--- Your instructions ---
Add 39 to both numbers in every coordinate pair, then write out all the rows below again with their text unchanged. Leave the pictures out.

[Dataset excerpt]
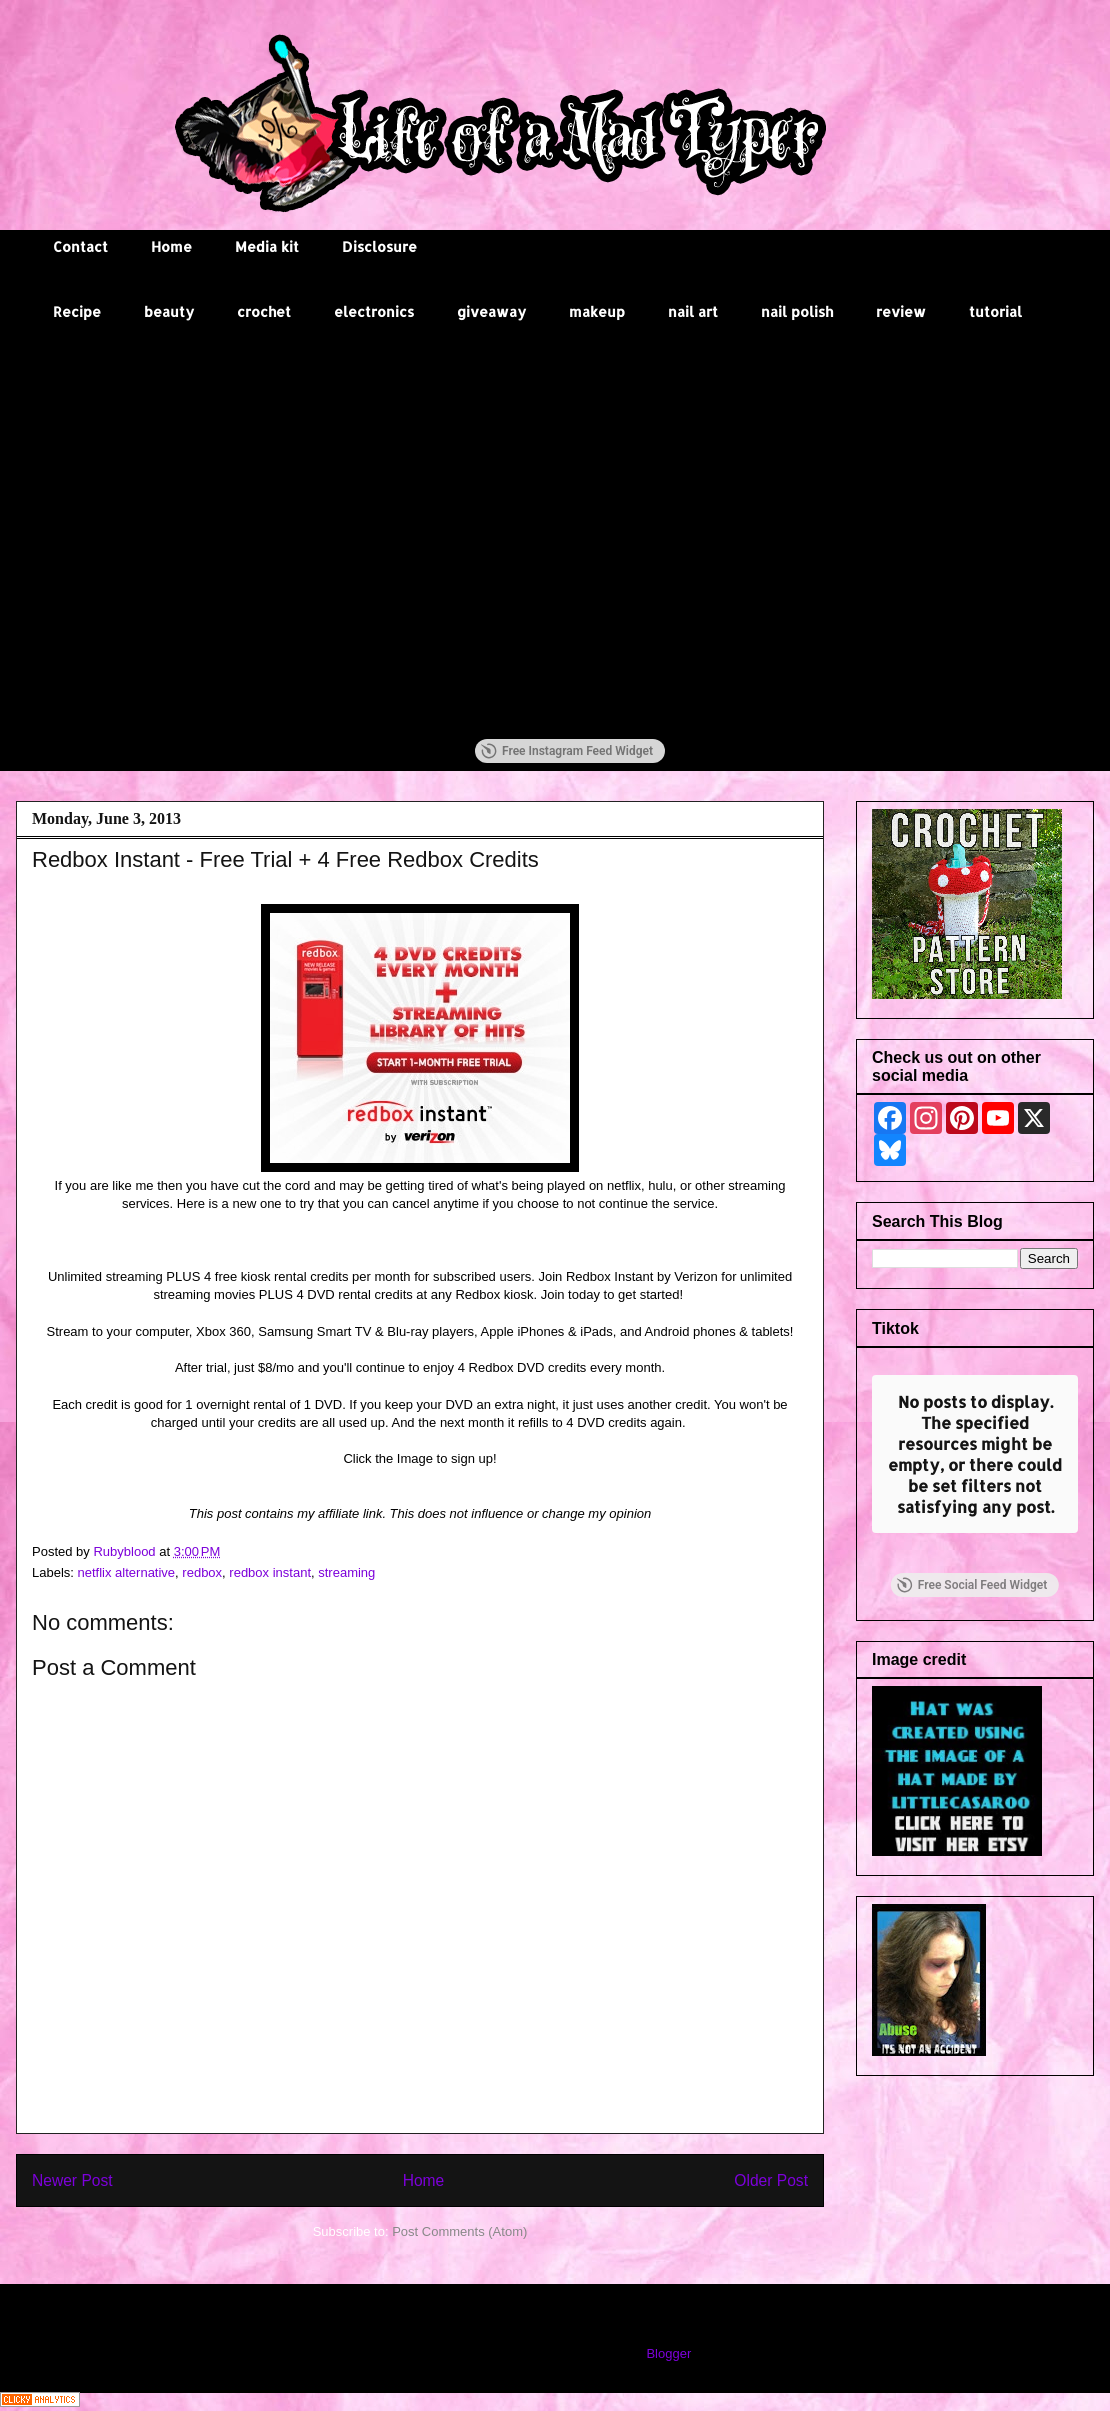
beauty (169, 311)
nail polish (797, 311)
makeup (597, 311)
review (901, 311)
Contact (80, 246)
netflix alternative (127, 1572)
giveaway (491, 311)
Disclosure (379, 246)
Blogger (668, 2353)
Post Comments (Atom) (459, 2231)
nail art (693, 311)
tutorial (995, 311)
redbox (202, 1572)
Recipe (77, 311)
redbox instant (270, 1572)
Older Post (771, 2180)
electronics (374, 311)
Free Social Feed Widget (972, 1585)
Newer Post (72, 2180)
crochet (264, 311)
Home (171, 246)
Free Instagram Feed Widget (567, 751)
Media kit (267, 246)
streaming (346, 1572)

--- Output for this exercise ---
beauty (208, 350)
nail polish (836, 350)
makeup (636, 350)
review (940, 350)
Contact (119, 285)
netflix alternative (166, 1611)
giveaway (530, 350)
Disclosure (418, 285)
Blogger (707, 2392)
Post Comments (Atom) (498, 2270)
nail art (732, 350)
tutorial (1034, 350)
redbox (241, 1611)
Recipe (116, 350)
redbox instant (309, 1611)
Older Post (810, 2219)
electronics (413, 350)
Free Social Feed Widget (1011, 1624)
Newer Post (111, 2219)
crochet (303, 350)
Home (210, 285)
Free Instagram Feed Widget (606, 790)
Media kit (306, 285)
streaming (385, 1611)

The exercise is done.